Dataset records:
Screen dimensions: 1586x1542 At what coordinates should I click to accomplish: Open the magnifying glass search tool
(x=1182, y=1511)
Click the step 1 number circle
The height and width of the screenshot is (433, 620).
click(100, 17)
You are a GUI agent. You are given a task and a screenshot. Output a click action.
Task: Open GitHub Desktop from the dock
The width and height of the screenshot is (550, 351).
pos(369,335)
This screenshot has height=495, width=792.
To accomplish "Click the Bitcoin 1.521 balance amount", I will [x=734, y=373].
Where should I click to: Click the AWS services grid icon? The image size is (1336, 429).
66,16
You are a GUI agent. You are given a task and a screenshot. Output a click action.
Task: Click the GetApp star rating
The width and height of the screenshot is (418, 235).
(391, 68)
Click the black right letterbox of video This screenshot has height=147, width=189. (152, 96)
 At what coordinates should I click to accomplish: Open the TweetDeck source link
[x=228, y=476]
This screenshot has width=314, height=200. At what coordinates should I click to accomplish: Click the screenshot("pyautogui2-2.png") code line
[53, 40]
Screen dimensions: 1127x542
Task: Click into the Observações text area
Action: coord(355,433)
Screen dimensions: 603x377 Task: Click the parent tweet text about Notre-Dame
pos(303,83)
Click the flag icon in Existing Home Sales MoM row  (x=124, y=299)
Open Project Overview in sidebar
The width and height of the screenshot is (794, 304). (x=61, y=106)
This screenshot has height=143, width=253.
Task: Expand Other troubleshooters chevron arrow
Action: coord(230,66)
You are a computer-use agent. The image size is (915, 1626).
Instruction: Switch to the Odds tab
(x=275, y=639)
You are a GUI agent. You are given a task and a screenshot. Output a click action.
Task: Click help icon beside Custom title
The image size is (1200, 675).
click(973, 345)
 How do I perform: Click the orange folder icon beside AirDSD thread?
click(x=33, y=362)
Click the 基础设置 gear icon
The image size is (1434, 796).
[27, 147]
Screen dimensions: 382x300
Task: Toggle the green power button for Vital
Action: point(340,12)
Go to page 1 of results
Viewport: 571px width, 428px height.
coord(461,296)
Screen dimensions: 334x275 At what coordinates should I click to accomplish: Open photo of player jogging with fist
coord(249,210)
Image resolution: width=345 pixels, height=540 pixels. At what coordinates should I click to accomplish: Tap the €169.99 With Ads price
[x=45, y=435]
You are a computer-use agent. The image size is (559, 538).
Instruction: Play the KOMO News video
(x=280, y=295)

What needs to be done: Only the lines containing the string "computer" are needed; pull them out of the records.

Solution to the exercise:
You are a computer-use agent. The image size is (915, 1626).
You are a computer-use agent. The image size is (559, 538).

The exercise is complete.